Prove that $\sum \limits_{cyc}\frac {a}{(b+c)^2} \geq \frac {9}{4(a+b+c)}$
Since the inequality is homogeneous, WLOG assume that $a+b+c = 1$.
Then, the inequality becomes $\dfrac{a}{(1-a)^2}+\dfrac{b}{(1-b)^2}+\dfrac{c}{(1-c)^2} \ge \dfrac{9}{4}$.
Since the function $f(x) = \dfrac{x}{(1-x)^2}$ is concave up for $x > 0$, by Jensen's Inequality, we have:
$f(a)+f(b)+f(c) \ge 3f\left(\dfrac{a+b+c}{3}\right) = 3f\left(\dfrac{1}{3}\right) = \dfrac{9}{4}$, as desired.

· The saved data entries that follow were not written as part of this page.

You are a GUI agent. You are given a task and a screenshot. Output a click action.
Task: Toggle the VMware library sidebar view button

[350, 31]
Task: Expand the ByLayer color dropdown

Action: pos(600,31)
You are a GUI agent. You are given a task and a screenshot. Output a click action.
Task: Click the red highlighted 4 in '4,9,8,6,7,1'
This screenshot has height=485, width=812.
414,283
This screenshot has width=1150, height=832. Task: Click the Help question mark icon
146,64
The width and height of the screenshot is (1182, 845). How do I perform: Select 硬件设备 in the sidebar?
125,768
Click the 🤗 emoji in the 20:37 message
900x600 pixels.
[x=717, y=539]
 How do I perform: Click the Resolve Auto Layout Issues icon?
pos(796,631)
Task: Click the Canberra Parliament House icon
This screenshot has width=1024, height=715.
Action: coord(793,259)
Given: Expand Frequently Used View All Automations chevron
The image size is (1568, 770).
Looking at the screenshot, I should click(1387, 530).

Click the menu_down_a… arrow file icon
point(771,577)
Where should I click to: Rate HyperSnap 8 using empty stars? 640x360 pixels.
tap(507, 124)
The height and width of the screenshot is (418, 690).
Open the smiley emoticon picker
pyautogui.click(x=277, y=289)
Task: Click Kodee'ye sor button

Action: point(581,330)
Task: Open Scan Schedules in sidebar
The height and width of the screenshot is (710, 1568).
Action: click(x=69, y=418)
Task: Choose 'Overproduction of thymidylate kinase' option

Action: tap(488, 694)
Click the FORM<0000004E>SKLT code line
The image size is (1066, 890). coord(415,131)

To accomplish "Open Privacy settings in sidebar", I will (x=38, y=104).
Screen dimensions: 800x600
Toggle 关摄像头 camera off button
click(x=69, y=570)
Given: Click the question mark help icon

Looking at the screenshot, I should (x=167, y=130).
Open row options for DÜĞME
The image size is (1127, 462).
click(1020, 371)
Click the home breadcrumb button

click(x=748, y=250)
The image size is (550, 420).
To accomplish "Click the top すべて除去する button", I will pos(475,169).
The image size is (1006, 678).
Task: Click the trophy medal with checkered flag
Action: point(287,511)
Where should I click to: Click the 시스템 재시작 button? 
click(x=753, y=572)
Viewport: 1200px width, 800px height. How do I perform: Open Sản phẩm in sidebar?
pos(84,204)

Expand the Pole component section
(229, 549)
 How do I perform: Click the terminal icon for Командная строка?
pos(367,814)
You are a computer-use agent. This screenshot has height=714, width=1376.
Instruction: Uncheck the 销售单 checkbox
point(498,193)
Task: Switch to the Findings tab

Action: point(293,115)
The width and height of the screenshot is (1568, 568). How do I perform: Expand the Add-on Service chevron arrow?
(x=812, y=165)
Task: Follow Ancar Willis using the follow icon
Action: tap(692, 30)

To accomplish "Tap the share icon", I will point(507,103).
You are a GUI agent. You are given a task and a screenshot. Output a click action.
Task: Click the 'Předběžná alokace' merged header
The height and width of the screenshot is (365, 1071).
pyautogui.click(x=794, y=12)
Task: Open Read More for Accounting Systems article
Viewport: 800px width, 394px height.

Well I found a different approach for solving this problem. We could rewrite the inequality from the question as:
$$(a+b+c)\left(\sum \limits_{cyc}\frac {a}{(b+c)^2}\right) \ge \frac{9}{4}$$
By the Cauchy-Schwarz inequality:
$$(a+b+c)\left(\sum \limits_{cyc}\frac {a}{(b+c)^2}\right) \ge \left(\sum \limits_{cyc}\frac {a}{b+c}\right)^2$$
And by Nesbitt's inequality:
$$\left(\sum \limits_{cyc}\frac {a}{b+c}\right)\ge \frac{3}{2}$$
So
$$\left(\sum \limits_{cyc}\frac {a}{b+c}\right)^2 \ge \frac{9}{4}$$
Let $x=b+c,y=c+a,z=a+b$, then $a=\frac{y+z-x}{2},\dots$. Your inequality becomes $$(x+y+z)\left(\frac{y+z-x}{x^2}+\cdots\right)\geq 9.$$
Write $y+z-x=(x+y+z)-2x,\dots$ we need to show $$(x+y+z)^2\left(\frac{1}{x^2}+\frac{1}{y^2}+\frac{1}{z^2}\right) -2(x+y+z)\left(\frac1x+\frac1y+\frac1z\right)\geq 9.$$
Use $3\left(\frac{1}{x^2}+\frac{1}{y^2}+\frac{1}{x^2}\right)\geq \left(\frac1x+\frac1y+\frac1z\right)^2$, we only need to show
$$\frac13(x+y+z)^2\left(\frac1x+\frac1y+\frac1z\right)^2-2(x+y+z)\left(\frac1x+\frac1y+\frac1z\right)\geq 9.$$ The last inequality is correct because $(x+y+z)\left(\frac1x+\frac1y+\frac1z\right)\geq 9$.